Daily Dose Of Jazz…
Pia Beck was born Pieternella Beck on September 18, 1925 in Den Haag, Netherlands. She was a natural on the piano without significant musical training. In 1945 she joined the Miller Sextet taking the piano chair and vocalist slot touring Belgium, Germany, Sweden and the Dutch East Indies.
By 1949 she started her own combo and her first composition, Pia’s Boogie, became an instant hit, though she never learned to read sheet music. 1952 saw her first visit the United States, toured the jazz club circuit – an annual event until 1964, was nicknamed “The Flying Dutchess” by Time Magazine who also gave her the cover, and was bestowed honorary citizenship of New Orleans and Atlanta.

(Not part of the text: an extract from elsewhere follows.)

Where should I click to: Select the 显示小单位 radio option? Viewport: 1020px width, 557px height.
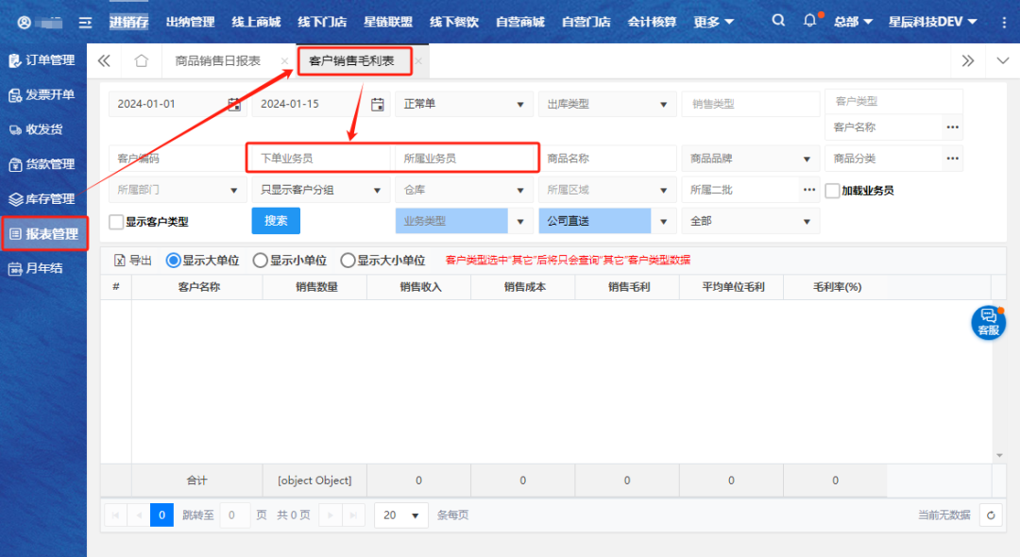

In 1965 Beck emigrated to Costa de Sol with her life partner and three children, opened a piano bar and when it went bankrupt she opened a real estate firm and wrote travel guides. By 1975 she was on the comeback trail in Scheveningen, Netherlands and once again enjoyed a successful career, albeit, openly exposing her homosexuality during her U.S. tours by resisting against the anti-gay activist Anita Bryant during the late Seventies.
Pia Beck said goodbye to the general public in 2003. The pianist who Oscar Peterson called the best jazz pianist in the world, died at age 84 of heart failure on November 26, 2009 in Malaga, Spain.